Industry body Oil and Gas UK (OGUK) has challenged scientists’ gloomy prediction that North Sea oil and gas reserves will run out in 10 years.
OGUK chief executive Deirdre Michie said new capacity was still being added to the basin and that some of the largest fields will still be producing in 2050.
Ms Michie was speaking following the publication of research which suggested that North Sea industry was on its last legs.
Prof Roy Thompson of Edinburgh University’s school of Geosciences said an analysis of production decline in offshore fields showed the industry is entering its final decade.
The study, published in The Edinburgh Geologist, said that only 10% of the UK’s original recoverable oil and gas remained.
Prof Thompson, who led the study, said the UK needed a “bold transition to renewables, energy storage, improved insulation and energy efficiencies”.
The forecast will come as a surprise to many in the oil and gas industry, as a number of projects with long lifespans recently came on stream, or will do in the near future.
BP’s Quad 204 project started producing in May and is expected to deliver 450million barrels of oil equivalent through to 2035 and beyond.
Statoil’s Mariner field, slated for first oil next year, could pump out 250million barrels over a 30-year period.
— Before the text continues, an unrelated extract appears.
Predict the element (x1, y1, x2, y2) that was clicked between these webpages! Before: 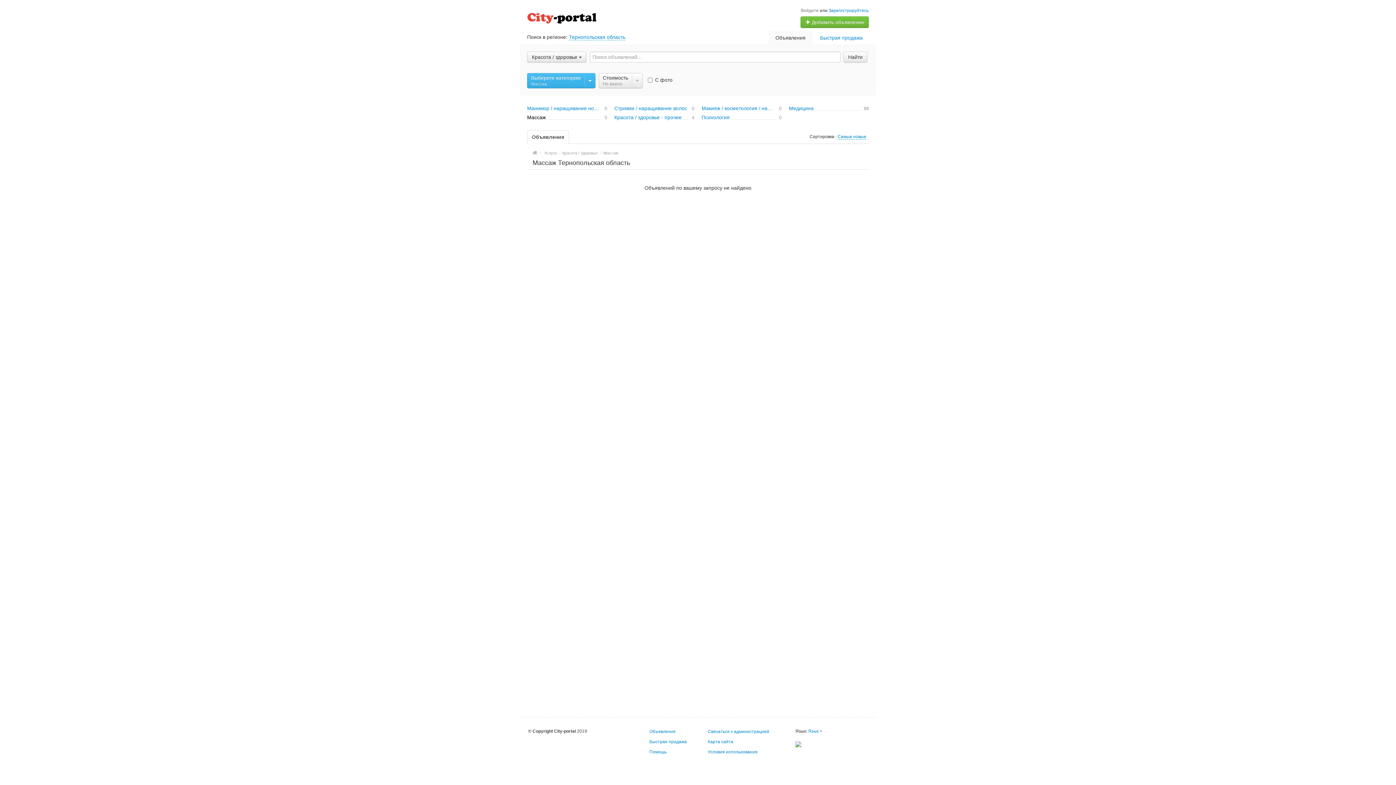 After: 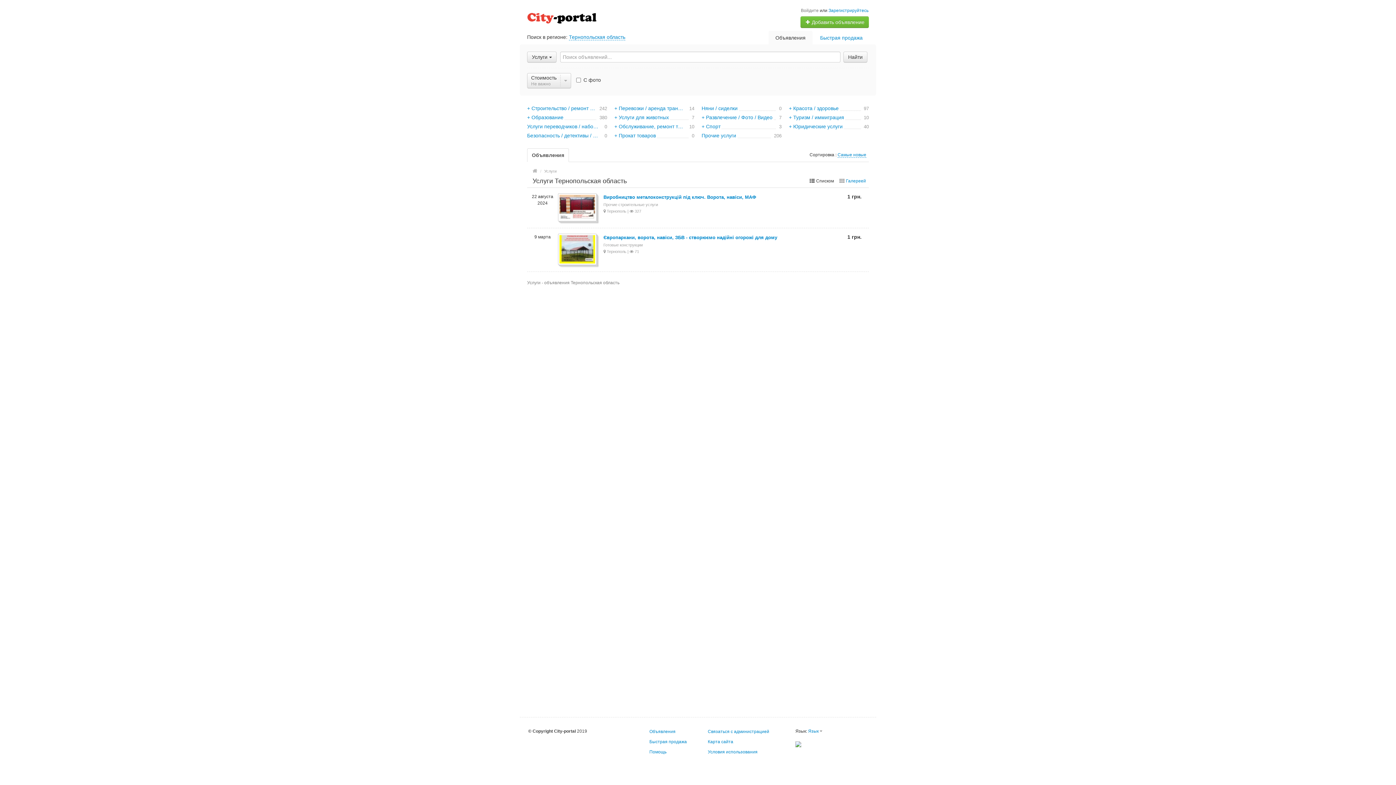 Action: label: Услуги bbox: (544, 150, 556, 155)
BP’s Clair Ridge project is designed to continue producing until 2050.
And Hurricane Energy is working towards sanctioning the Greater Lancaster Area development west of Shetland, which analysts have suggested could hold 1billion barrels.
Ms Michie said: “Significant new capacity has been added to the UKCS. Nine new fields began production in 2016 and a further seven started producing in the first half of this year – most of which will still be producing in 2030.
“A further 12 are due on-stream by the end of next year. Some notably large developments will still be producing towards 2050.”
Jeremy Cresswell, emeritus editor of Energy, said: “I wonder if Prof Thompson took into account the apparently very large multi-billion-barrel resource identified through the drill-bit by Hurricane Energy.
“There are currently oilfields in Scottish waters whose lifespan estimates are still measured in decades, like Mariner and the Quad 204 complex.
“And should Hurricane’s 2019 production trial of its Lancaster discovery turn out to be a success and west of Shetland basement resources are demonstrated to be economically viable, then future potential developments like Lancaster and the contiguous Halifax well could be producing 40 to 50 years from now, the carbon agenda permitting of course.”
A UK government spokesman said: “We do not recognise these figures. Research by the independent Oil and Gas Authority shows that in 2035, North Sea gas will still meet around a quarter of UK demand with oil from the same source meeting around a third.”
A Scottish Government spokeswoman said: “Scotland’s offshore oil and gas industry has a bright future, and, with the right regulatory and fiscal environment, the basin has up to 20 billion barrels of oil equivalent remaining.”